■ **Given data**:
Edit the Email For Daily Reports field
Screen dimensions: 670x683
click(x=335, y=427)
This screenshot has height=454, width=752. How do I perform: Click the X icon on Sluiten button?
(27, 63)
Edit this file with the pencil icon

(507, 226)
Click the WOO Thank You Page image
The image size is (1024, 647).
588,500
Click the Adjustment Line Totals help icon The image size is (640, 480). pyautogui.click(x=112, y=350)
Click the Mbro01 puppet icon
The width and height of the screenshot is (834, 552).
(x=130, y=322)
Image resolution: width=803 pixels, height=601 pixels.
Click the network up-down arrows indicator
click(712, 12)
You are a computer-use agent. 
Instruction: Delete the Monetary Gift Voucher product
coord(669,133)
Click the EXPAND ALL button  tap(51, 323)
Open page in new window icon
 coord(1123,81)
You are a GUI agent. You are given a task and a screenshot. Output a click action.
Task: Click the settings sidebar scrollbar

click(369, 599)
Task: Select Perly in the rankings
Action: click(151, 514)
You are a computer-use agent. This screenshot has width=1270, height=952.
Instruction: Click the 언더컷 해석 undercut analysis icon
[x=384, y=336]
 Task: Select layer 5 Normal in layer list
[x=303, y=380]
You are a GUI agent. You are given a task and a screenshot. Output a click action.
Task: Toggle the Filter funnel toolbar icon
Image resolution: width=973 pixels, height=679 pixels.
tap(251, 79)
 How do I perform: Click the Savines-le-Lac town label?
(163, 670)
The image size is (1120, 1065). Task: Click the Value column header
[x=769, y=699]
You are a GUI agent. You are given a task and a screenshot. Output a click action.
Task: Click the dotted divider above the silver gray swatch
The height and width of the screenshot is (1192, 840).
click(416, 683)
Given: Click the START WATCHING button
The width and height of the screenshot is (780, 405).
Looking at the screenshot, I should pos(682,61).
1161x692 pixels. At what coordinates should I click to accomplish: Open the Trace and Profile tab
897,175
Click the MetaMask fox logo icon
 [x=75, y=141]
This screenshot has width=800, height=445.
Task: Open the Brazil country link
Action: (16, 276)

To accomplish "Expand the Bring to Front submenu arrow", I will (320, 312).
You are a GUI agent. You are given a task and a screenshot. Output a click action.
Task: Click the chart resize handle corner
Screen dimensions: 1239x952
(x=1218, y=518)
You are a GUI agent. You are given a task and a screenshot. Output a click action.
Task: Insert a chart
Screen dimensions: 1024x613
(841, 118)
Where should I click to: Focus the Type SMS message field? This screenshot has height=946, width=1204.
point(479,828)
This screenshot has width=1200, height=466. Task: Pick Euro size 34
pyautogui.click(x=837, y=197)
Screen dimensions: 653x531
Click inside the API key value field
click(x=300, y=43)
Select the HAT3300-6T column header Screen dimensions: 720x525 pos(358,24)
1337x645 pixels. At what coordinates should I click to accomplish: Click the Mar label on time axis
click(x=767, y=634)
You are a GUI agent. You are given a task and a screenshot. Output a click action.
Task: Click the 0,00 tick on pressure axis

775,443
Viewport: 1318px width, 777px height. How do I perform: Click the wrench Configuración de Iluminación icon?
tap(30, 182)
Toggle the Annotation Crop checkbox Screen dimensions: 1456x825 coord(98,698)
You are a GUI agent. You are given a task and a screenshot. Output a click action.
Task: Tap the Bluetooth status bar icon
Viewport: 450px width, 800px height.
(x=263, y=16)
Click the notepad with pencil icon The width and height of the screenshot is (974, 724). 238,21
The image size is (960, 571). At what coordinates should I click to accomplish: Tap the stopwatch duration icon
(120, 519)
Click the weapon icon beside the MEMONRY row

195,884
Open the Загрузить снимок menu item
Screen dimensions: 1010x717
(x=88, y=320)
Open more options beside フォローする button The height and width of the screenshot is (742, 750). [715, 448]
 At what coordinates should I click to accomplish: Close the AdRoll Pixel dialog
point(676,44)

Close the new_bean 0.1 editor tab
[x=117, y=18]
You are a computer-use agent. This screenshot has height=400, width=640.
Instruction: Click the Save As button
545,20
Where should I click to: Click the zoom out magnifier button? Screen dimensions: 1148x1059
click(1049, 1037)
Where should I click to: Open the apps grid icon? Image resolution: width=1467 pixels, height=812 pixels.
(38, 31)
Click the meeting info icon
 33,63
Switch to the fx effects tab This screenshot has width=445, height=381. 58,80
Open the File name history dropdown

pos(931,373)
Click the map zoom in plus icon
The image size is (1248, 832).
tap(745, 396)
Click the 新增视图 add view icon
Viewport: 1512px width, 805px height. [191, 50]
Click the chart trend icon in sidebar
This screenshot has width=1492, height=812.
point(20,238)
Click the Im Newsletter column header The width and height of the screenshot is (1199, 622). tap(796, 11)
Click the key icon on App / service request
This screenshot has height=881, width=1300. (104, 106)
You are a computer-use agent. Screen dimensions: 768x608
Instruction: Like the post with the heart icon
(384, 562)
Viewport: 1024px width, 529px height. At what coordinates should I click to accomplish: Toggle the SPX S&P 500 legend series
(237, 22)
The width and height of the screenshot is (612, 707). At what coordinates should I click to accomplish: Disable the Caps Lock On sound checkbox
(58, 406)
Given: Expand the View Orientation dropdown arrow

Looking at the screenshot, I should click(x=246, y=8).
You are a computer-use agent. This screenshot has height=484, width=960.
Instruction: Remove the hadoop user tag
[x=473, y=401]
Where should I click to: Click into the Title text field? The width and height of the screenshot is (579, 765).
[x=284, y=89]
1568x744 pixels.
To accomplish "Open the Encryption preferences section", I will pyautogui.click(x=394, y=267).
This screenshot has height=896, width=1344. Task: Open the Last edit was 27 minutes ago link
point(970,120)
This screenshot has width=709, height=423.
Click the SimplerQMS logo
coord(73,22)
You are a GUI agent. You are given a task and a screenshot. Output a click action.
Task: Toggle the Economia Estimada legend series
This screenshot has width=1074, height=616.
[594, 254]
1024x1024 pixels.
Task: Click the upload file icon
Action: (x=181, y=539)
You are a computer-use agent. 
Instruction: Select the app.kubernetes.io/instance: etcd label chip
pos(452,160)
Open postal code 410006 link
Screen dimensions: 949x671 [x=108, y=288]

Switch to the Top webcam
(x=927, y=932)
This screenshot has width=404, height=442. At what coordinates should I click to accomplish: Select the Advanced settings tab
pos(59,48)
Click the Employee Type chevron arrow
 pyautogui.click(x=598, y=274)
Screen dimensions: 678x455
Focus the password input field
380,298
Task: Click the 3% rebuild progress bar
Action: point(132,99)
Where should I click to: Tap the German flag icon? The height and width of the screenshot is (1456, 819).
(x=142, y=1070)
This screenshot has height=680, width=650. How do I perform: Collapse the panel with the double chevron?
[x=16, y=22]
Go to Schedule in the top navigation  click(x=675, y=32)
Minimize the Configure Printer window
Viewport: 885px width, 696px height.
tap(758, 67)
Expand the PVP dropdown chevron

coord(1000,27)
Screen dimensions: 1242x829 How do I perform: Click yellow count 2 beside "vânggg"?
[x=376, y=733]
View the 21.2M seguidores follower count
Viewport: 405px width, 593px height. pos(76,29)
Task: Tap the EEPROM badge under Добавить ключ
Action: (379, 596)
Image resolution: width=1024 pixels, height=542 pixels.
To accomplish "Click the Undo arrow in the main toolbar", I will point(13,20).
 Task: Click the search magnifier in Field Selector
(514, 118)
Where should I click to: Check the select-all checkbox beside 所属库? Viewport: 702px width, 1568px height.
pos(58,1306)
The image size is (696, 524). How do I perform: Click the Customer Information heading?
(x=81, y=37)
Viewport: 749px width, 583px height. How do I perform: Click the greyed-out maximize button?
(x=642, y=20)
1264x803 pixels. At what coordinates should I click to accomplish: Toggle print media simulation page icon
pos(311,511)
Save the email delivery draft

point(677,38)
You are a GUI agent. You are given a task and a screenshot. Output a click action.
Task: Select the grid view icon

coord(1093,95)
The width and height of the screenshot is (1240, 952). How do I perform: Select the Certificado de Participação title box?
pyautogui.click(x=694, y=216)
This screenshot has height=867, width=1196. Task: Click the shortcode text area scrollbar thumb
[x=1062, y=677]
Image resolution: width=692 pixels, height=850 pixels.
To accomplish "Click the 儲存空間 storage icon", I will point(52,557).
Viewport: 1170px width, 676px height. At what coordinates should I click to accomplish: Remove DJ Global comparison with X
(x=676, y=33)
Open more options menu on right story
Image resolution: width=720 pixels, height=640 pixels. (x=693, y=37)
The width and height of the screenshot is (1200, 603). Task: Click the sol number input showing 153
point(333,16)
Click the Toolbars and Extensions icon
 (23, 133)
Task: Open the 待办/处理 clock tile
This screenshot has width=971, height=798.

■ **What you have to do**: In the material above, locate the line containing "This screenshot has width=1492, height=812." and the line containing "Screen dimensions: 678x455". Transcribe exactly those two lines and every line between them, and nothing more.

■ **Your solution**:
This screenshot has width=1492, height=812.
point(20,238)
Click the Im Newsletter column header The width and height of the screenshot is (1199, 622). tap(796, 11)
Click the key icon on App / service request
This screenshot has height=881, width=1300. (104, 106)
You are a computer-use agent. Screen dimensions: 768x608
Instruction: Like the post with the heart icon
(384, 562)
Viewport: 1024px width, 529px height. At what coordinates should I click to accomplish: Toggle the SPX S&P 500 legend series
(237, 22)
The width and height of the screenshot is (612, 707). At what coordinates should I click to accomplish: Disable the Caps Lock On sound checkbox
(58, 406)
Given: Expand the View Orientation dropdown arrow

Looking at the screenshot, I should click(x=246, y=8).
You are a computer-use agent. This screenshot has height=484, width=960.
Instruction: Remove the hadoop user tag
[x=473, y=401]
Where should I click to: Click into the Title text field? The width and height of the screenshot is (579, 765).
[x=284, y=89]
1568x744 pixels.
To accomplish "Open the Encryption preferences section", I will pyautogui.click(x=394, y=267).
This screenshot has height=896, width=1344. Task: Open the Last edit was 27 minutes ago link
point(970,120)
This screenshot has width=709, height=423.
Click the SimplerQMS logo
coord(73,22)
You are a GUI agent. You are given a task and a screenshot. Output a click action.
Task: Toggle the Economia Estimada legend series
This screenshot has width=1074, height=616.
[594, 254]
1024x1024 pixels.
Task: Click the upload file icon
Action: (x=181, y=539)
You are a computer-use agent. 
Instruction: Select the app.kubernetes.io/instance: etcd label chip
pos(452,160)
Open postal code 410006 link
Screen dimensions: 949x671 [x=108, y=288]

Switch to the Top webcam
(x=927, y=932)
This screenshot has width=404, height=442. At what coordinates should I click to accomplish: Select the Advanced settings tab
pos(59,48)
Click the Employee Type chevron arrow
 pyautogui.click(x=598, y=274)
Screen dimensions: 678x455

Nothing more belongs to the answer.